About ten years ago, I was in the operating room to observe my first Tommy John surgery. Much like my time in gross anatomy class during my undergraduate studies, it was an invaluable experience that helped me to appreciate human structure (and, in turn, movement) in a way that anatomy textbooks couldn’t offer.
Textbooks typically present a very “neat” anatomy where muscles, tendons, ligaments, bones, and nerves are predictably positioned. You can imagine my surprise, then, when the surgeon made the initial incision along the medial elbow and it yielded a bunch of “stuff” in the way. The fascia, the intermuscular septum, the ulnar nerve, and a host of other unrecognizable structures make you realize that a) every anatomy course or textbook you’ve ever undertaken hasn’t done justice to what’s really going on at the elbow (or anywhere else in the body, for that matter), b) it takes a lot of practice to become a great surgeon, and c) you shouldn’t let just anyone cut you open for surgery.
Now, let’s fast-forward to the post-operative timeline. After the repair is complete and the patient is stitched up, the elbow is splinted at 90 degrees of flexion for a week. Following that week, the arm is put in a hinged brace that gradually allows more motion over the course of weeks 2-6. After six weeks, the brace goes away. In short, it’s quite a bit of time with the elbow in a limited range-of-motion situation as a means of protecting the repair.
Not surprisingly, some patients have a lot of trouble getting back their motion – both from the graft gradually stretching out and the musculotendinous structures regaining their length. We’d be crazy to think that the aforementioned fascia structures aren’t implicated in the challenges of regaining ROM, though. And, if they’ve got a role in limiting ROM, they’ve certainly got a role in the associated stiffness (and, sometimes, pain) that post-operative patients feel. Here’s where a variety of manual therapy interventions – ranging from dry needling to instrument-assisted work – have yielded outstanding results. While some folks like to scream and shout in opposition to this fact, it’s hard to refute that manual therapy has endured the test of time to the tune of thousands of years.
Massage has been around for 4,300+ years, yet there are still people out there who deny the value of manual therapy? pic.twitter.com/uMUSPpPpJK
— Eric Cressey (@EricCressey) May 24, 2016
Only recently have there been technology advancements that allow us to better understand the role of the fascia system with respect to pain and performance (Bill Parisi spoke to this on our podcast a while back; listen here). In this excellent presentation on Thoracic Outlet Syndrome (along side Dr. Gregory Pearl and Dr. Regan Wong), Sue Falsone shares some great insights in this regard. While the entire presentation is terrific, I’d encourage you to check out the the 1-hour, 36-minute mark, where Sue comments on the decompression that takes place with a cupping intervention:
Now, let’s take a step back and think about the big picture of diagnostic imaging. When we have chronic pain that alters movement patterns, we have adaptive changes of the fascial system. While the diagnostic imaging – MRI, CT scans, x-rays – might pick up on the structural defect, it might overlook the compensatory changes to the fascial system (much of which overlays the actual injury) that can’t be appreciated by these types of scans.

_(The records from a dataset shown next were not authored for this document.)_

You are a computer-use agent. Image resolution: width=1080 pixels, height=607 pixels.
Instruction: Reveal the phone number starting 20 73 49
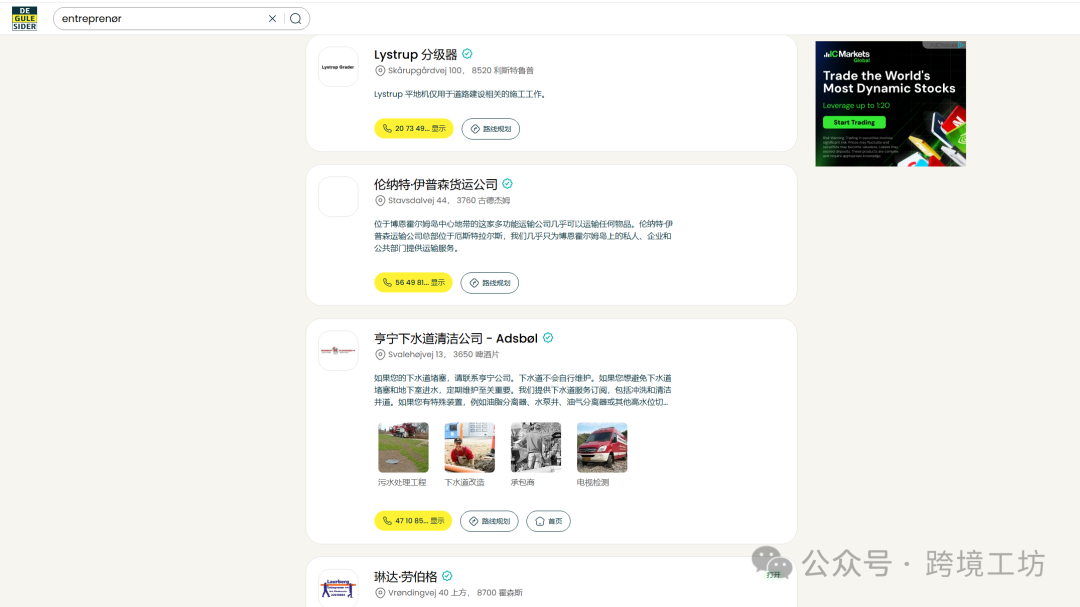click(x=413, y=128)
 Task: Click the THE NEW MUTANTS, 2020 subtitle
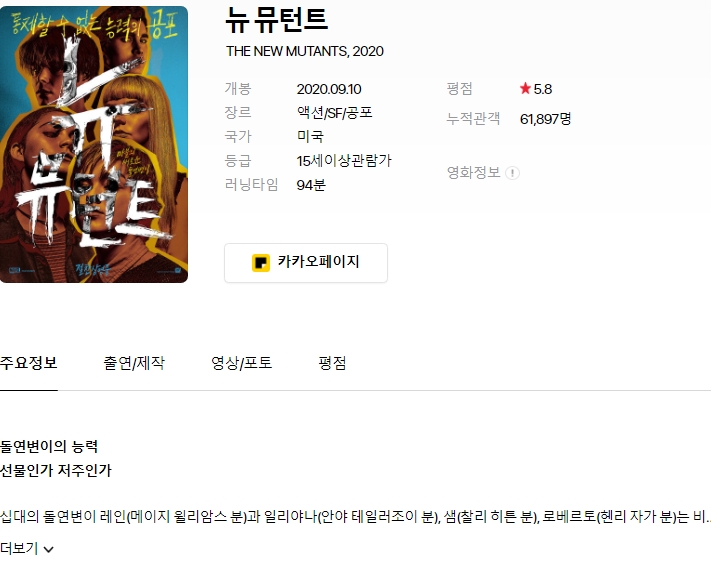305,51
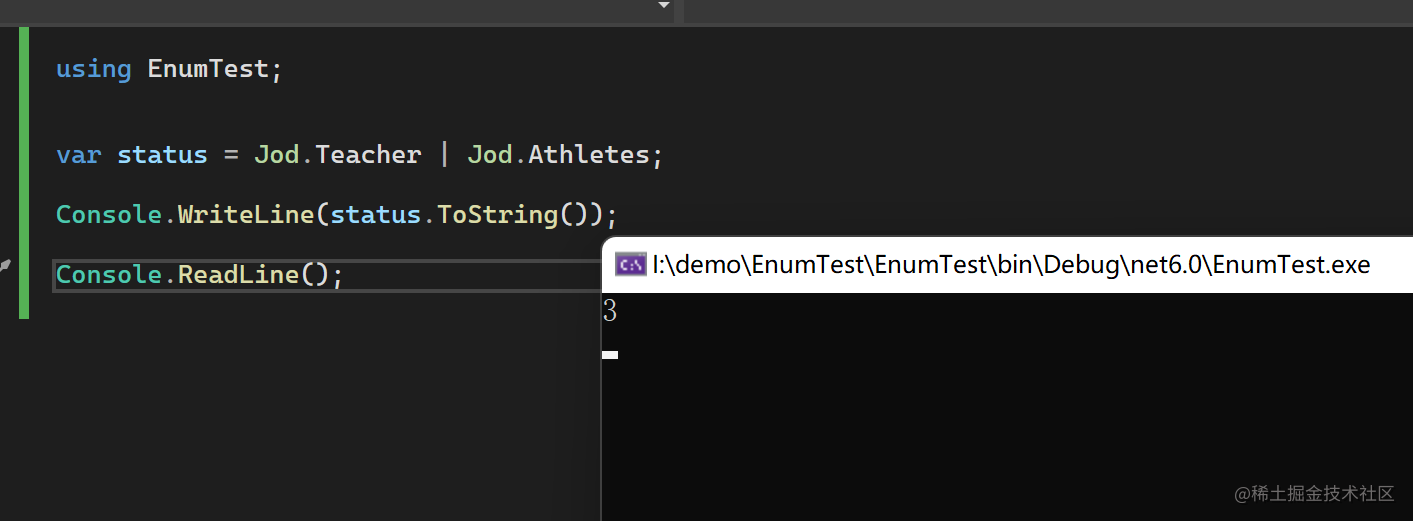Screen dimensions: 1413x521
Task: Click the ReadLine method call
Action: 238,275
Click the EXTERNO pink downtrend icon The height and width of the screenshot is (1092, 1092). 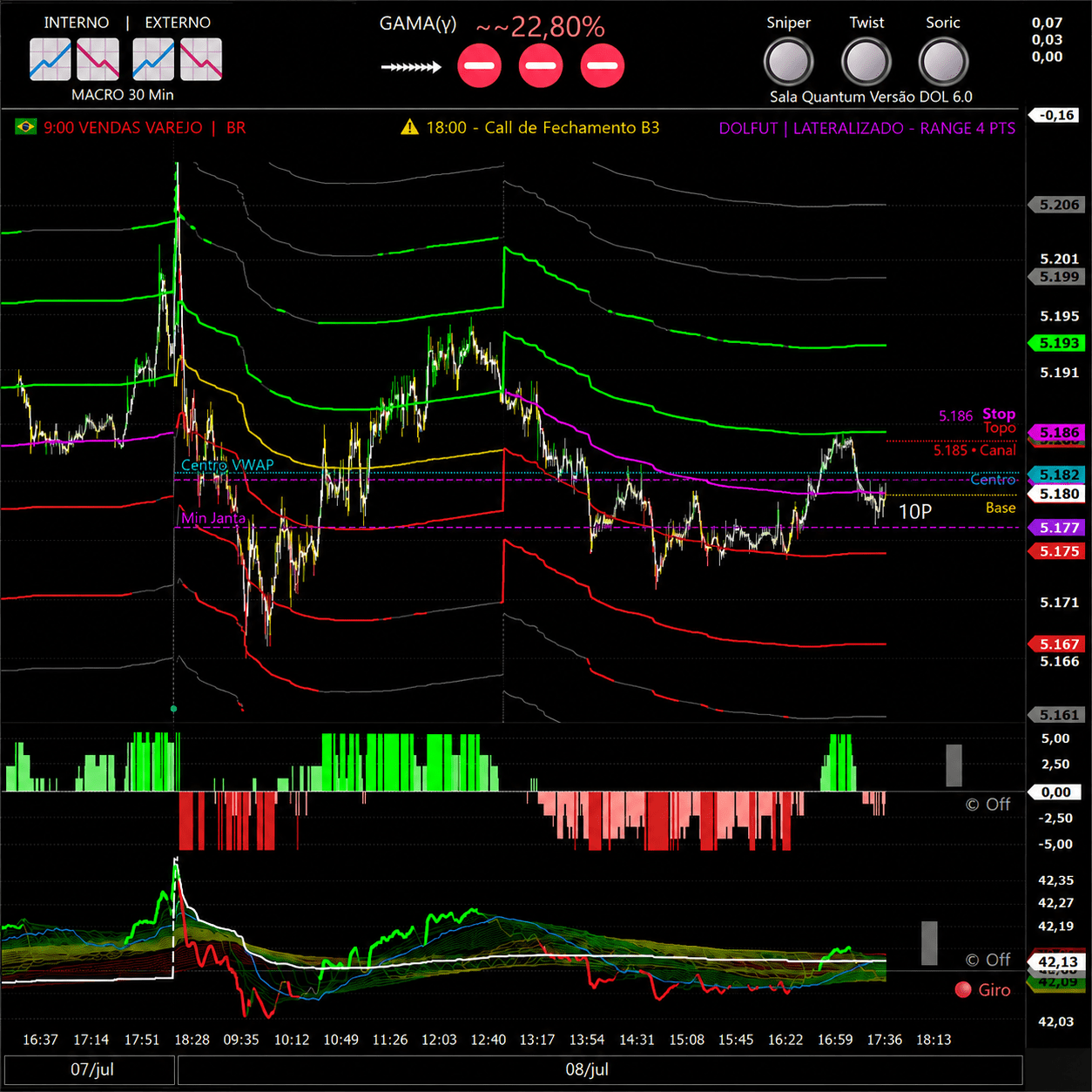tap(201, 60)
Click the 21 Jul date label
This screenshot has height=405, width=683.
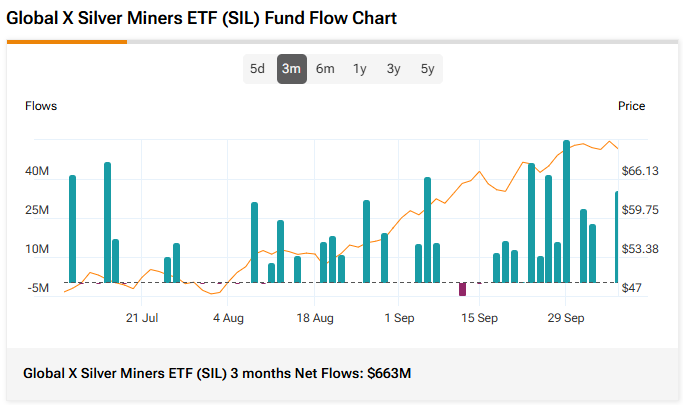point(142,318)
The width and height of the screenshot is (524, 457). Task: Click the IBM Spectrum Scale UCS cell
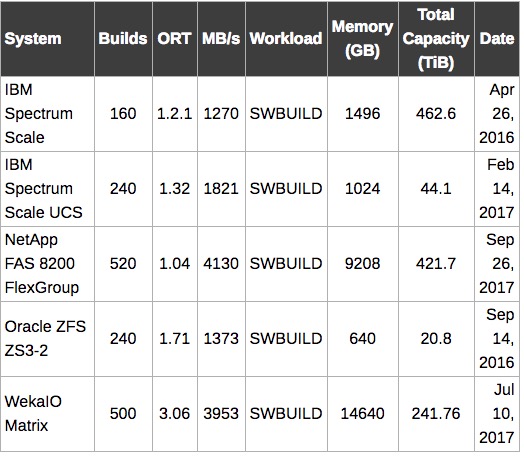pos(47,189)
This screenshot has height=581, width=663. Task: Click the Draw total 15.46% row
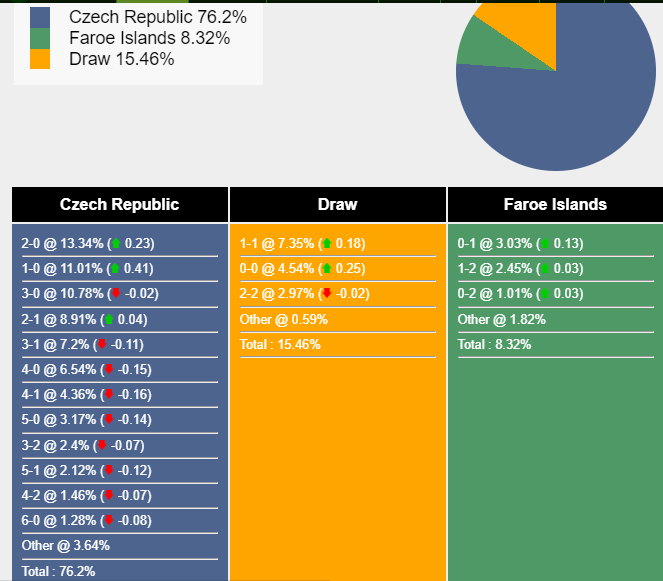pos(281,344)
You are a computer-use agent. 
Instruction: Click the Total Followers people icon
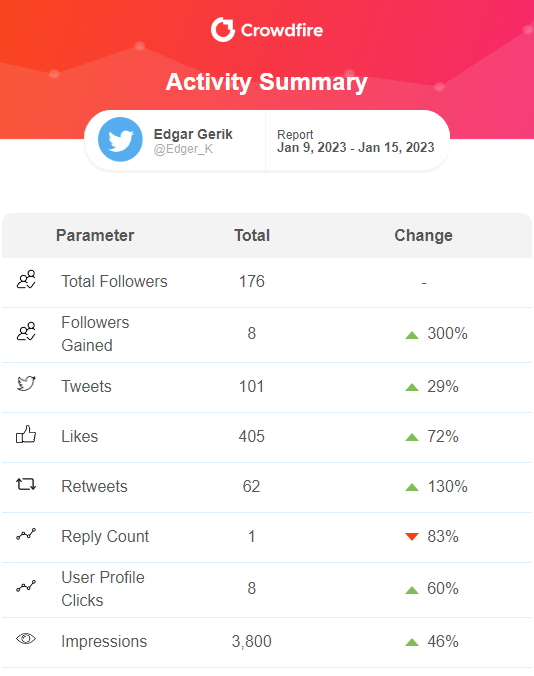26,279
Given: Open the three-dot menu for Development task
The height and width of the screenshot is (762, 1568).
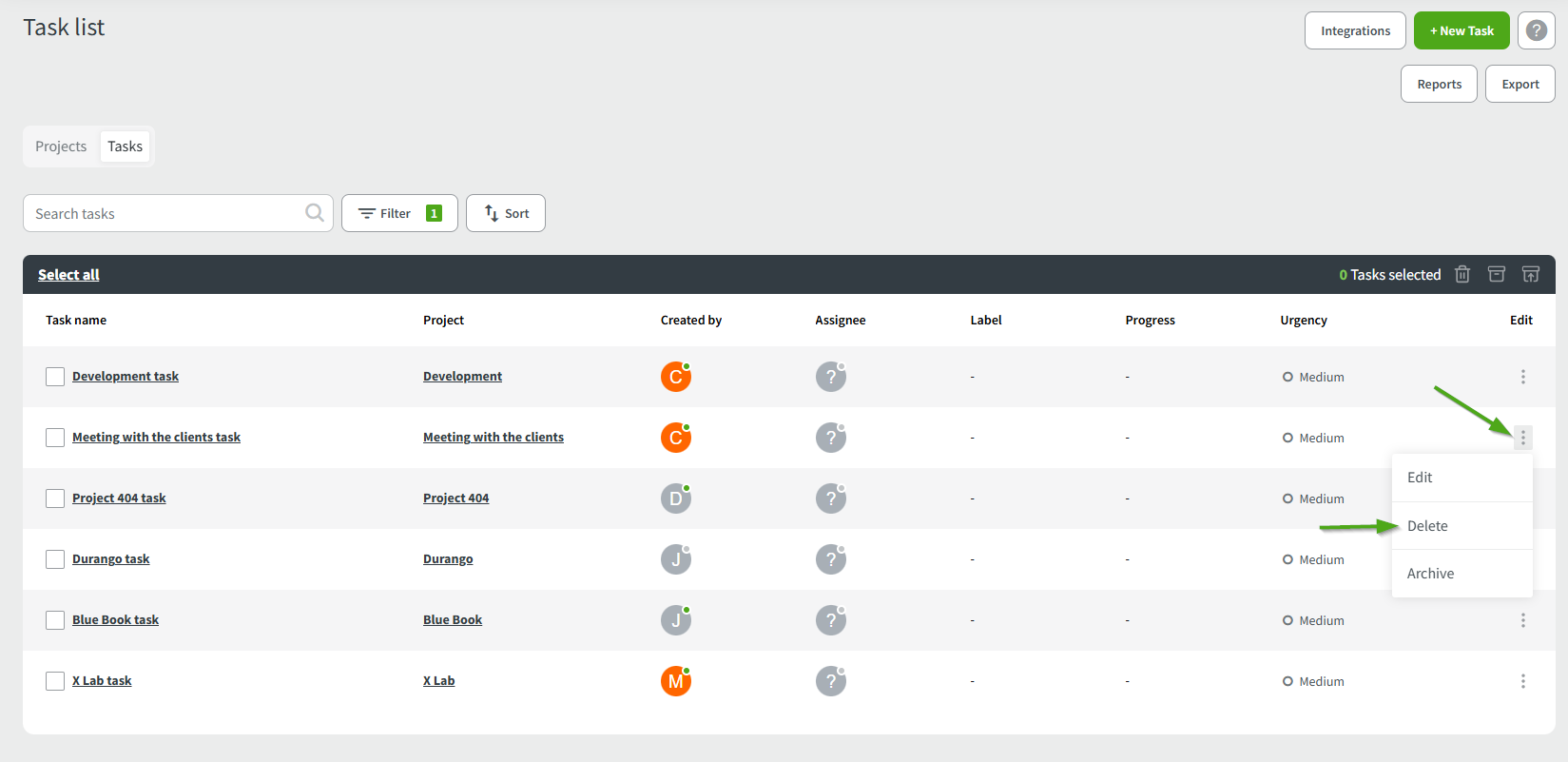Looking at the screenshot, I should (1522, 377).
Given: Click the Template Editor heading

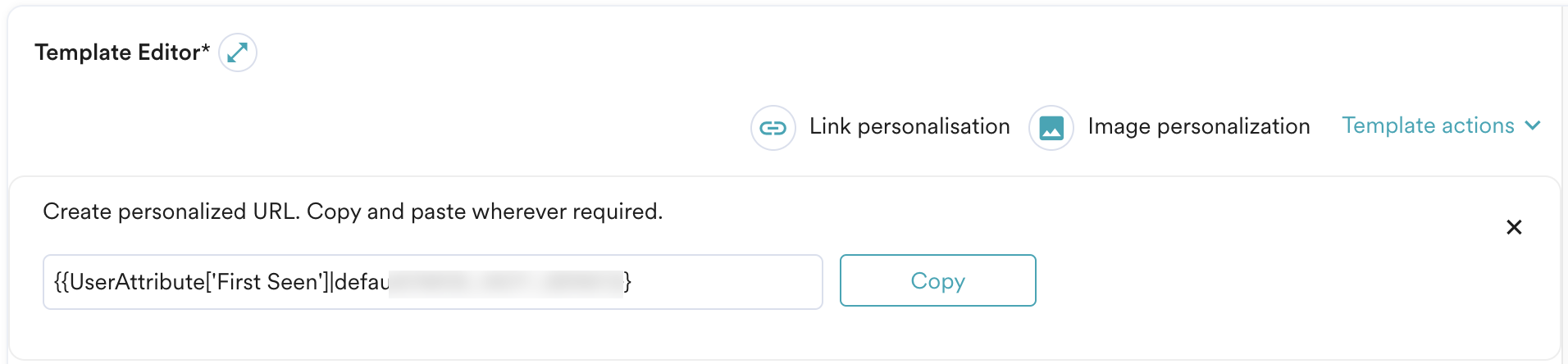Looking at the screenshot, I should click(x=117, y=52).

When we look at chronic shoulder pain, is the problem only the rotator cuff tear? Or is that problem magnified by the fascia limitations that arise from years of avoiding various ranges of motion (including at adjacent joints) that would normally be accessible?
I’ve written extensively about having both a Medical and Movement Diagnosis. The truth is that the discussion of the fascia system is probably a happy medium between the two. We may think too much about the injury the diagnostic imaging identifies and too little about the overlying and surrounding tissues. At the other end of the spectrum, we may be too quick to define a movement limitation as joint, musculotendinous, ligamentous, or motor control without first considering the role the fascial system is playing.
What’s the most important lesson here? Professionals from all walks of sports medicine need to work together to thoroughly evaluate injuries and movement competencies in order to design the best performance and rehabilitation programs. And, we need to remain openminded to new technology that may make it easier for us to take an even more accurate and individualized approach to each case.